**Request:**
Could you reproduce the listing below line for line, changing nothing?
=-=-=-=-=
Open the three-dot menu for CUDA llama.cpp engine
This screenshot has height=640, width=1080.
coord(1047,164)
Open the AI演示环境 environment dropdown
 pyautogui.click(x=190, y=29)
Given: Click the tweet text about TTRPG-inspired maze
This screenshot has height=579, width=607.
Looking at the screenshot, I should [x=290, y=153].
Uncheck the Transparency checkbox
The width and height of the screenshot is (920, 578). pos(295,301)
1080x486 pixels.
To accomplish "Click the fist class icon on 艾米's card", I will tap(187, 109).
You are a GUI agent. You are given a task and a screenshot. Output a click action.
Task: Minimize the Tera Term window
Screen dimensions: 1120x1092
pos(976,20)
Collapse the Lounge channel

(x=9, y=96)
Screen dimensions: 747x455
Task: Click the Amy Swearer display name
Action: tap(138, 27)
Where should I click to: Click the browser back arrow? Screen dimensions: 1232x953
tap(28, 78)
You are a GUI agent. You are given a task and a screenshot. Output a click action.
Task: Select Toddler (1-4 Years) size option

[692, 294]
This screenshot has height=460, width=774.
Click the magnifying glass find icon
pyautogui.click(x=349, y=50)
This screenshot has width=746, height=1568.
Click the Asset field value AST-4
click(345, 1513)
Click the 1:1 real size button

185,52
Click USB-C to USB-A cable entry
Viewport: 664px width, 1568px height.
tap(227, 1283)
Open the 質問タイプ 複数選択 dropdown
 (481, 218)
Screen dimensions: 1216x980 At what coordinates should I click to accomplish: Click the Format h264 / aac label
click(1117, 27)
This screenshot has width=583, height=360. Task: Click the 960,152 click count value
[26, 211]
=-=-=-=-=
**Response to this exercise:**
Open the three-dot menu for CUDA llama.cpp engine
This screenshot has height=640, width=1080.
coord(1047,164)
Open the AI演示环境 environment dropdown
 pyautogui.click(x=190, y=29)
Given: Click the tweet text about TTRPG-inspired maze
This screenshot has height=579, width=607.
Looking at the screenshot, I should [x=290, y=153].
Uncheck the Transparency checkbox
The width and height of the screenshot is (920, 578). pos(295,301)
1080x486 pixels.
To accomplish "Click the fist class icon on 艾米's card", I will tap(187, 109).
You are a GUI agent. You are given a task and a screenshot. Output a click action.
Task: Minimize the Tera Term window
Screen dimensions: 1120x1092
pos(976,20)
Collapse the Lounge channel

(x=9, y=96)
Screen dimensions: 747x455
Task: Click the Amy Swearer display name
Action: tap(138, 27)
Where should I click to: Click the browser back arrow? Screen dimensions: 1232x953
tap(28, 78)
You are a GUI agent. You are given a task and a screenshot. Output a click action.
Task: Select Toddler (1-4 Years) size option

[692, 294]
This screenshot has height=460, width=774.
Click the magnifying glass find icon
pyautogui.click(x=349, y=50)
This screenshot has width=746, height=1568.
Click the Asset field value AST-4
click(345, 1513)
Click the 1:1 real size button

185,52
Click USB-C to USB-A cable entry
Viewport: 664px width, 1568px height.
tap(227, 1283)
Open the 質問タイプ 複数選択 dropdown
 (481, 218)
Screen dimensions: 1216x980 At what coordinates should I click to accomplish: Click the Format h264 / aac label
click(1117, 27)
This screenshot has width=583, height=360. Task: Click the 960,152 click count value
[26, 211]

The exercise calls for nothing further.